> **任务内容**:
**1)** 正文这则医案中,病人左寸脉起初没有反应,次日重加了哪味药后才稍有反应?
**2)** 把正文中从“若非余親見,而得之傳聞,亦難”到“脈始出,而邪始達。設病家疑貳,雜進他藥,則吉凶未可知也。”这一段原样输出。

> **正文**:
-=-=-=-=-
《醫門棒喝》~ 卷之四 (7)
卷之四 (7)
1. 附寒熱各病治案
連進兩服,左關脈稍出,寸部仍無,內熱略甚,大便不解。乃於前方,加製大黃二錢,解大便二次,舌苔亦退,惟左寸依然不應,夜仍讝語。此邪干心包,恐防昏厥,即於前方去大黃,重用當歸,又加柴胡,和入至寶丹五分。次日又重加桂枝,左寸始得稍應。如是服當歸、桂枝、至寶丹等藥。
至六劑,左手之脈方調達,寸部始見洪象本脈,粥食漸加,讝語亦少。而小便時,陰中掣痛。此伏熱流通,乃減少當歸、桂枝,加元參、羚羊角、黃柏、滑石之類。小便不疼,而口仍渴。乃去滑石、黃柏,加生石膏、鮮生地之類。連服四劑,諸證皆退,調理而安。
余思此證,原系熱病,何以脈象竟同陰寒,不解其故。遂詢其致病之由,據述上年冬間赴山東,投親不遇,盤費短少,奔走長途,落魄而歸。余方悟冬傷寒邪,藏於肌膚之言為確,而辛苦之人尤多也。蓋風傷衛而寒傷營,因其年少,元氣未虧,邪不能內干,而侵入營中,與血氣攙混,全然不覺。歷春至夏,陽氣升散,其病始發。
若非余親見,而得之傳聞,亦難遽信。以是可知王叔和,當時亦曾親驗,故云辛苦之人,春夏多溫熱病者,由冬傷寒邪所致也。後人以叔和之言非者,殆未親歷故也。故凡病情變幻,莫可窮盡,醫者雖博古通今,斷不可自負自用,致傷人冥冥之中而不覺也。此證余用當歸、桂枝時,有醫者見而非之,乃用犀角、羚羊、芩連、牛黃丸等大涼之藥。
言其鬱熱成斑,必服此藥,其斑乃出。病家詢余然否。余曰,脈證如是,熱邪尚輕,而營血凝滯特甚。若用涼藥,血得涼則凝,而邪愈閉,雖有斑而不出矣。邪閉不出,元氣日削,命不可保也。遂從余服桂枝等方至六劑之多,其脈始出,而邪始達。設病家疑貳,雜進他藥,則吉凶未可知也。
-=-=-=-=-
> **数据内容**:
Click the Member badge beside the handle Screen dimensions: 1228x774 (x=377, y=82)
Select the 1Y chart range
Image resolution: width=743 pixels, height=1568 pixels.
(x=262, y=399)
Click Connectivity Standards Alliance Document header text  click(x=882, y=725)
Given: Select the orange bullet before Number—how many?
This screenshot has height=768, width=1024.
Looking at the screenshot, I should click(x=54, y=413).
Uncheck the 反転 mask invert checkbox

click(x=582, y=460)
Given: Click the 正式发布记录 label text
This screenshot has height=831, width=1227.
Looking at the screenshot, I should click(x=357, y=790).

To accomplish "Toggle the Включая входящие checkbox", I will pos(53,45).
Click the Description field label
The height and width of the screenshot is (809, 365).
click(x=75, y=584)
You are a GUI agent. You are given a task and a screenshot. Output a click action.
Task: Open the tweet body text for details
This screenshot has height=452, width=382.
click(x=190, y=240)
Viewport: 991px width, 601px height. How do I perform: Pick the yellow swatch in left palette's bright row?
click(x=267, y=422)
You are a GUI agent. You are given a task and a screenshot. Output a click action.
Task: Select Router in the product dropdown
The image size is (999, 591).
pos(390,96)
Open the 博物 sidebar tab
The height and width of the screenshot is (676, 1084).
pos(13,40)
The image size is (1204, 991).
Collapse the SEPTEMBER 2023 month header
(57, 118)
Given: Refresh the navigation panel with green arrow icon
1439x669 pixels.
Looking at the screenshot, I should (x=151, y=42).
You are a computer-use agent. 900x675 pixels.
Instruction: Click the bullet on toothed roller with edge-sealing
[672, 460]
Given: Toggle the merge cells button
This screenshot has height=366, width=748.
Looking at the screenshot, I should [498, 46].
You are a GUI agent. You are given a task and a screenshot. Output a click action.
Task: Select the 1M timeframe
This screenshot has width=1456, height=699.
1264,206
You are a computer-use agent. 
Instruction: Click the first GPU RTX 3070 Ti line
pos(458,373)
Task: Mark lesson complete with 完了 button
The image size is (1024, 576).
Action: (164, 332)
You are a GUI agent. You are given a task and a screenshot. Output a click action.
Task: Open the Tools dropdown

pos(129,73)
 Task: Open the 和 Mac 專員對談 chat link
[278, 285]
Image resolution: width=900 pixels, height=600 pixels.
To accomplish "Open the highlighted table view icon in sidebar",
-=-=-=-=-
> **参考答案**:
**1)** 桂枝。

**2)**
若非余親見,而得之傳聞,亦難遽信。以是可知王叔和,當時亦曾親驗,故云辛苦之人,春夏多溫熱病者,由冬傷寒邪所致也。後人以叔和之言非者,殆未親歷故也。故凡病情變幻,莫可窮盡,醫者雖博古通今,斷不可自負自用,致傷人冥冥之中而不覺也。此證余用當歸、桂枝時,有醫者見而非之,乃用犀角、羚羊、芩連、牛黃丸等大涼之藥。
言其鬱熱成斑,必服此藥,其斑乃出。病家詢余然否。余曰,脈證如是,熱邪尚輕,而營血凝滯特甚。若用涼藥,血得涼則凝,而邪愈閉,雖有斑而不出矣。邪閉不出,元氣日削,命不可保也。遂從余服桂枝等方至六劑之多,其脈始出,而邪始達。設病家疑貳,雜進他藥,則吉凶未可知也。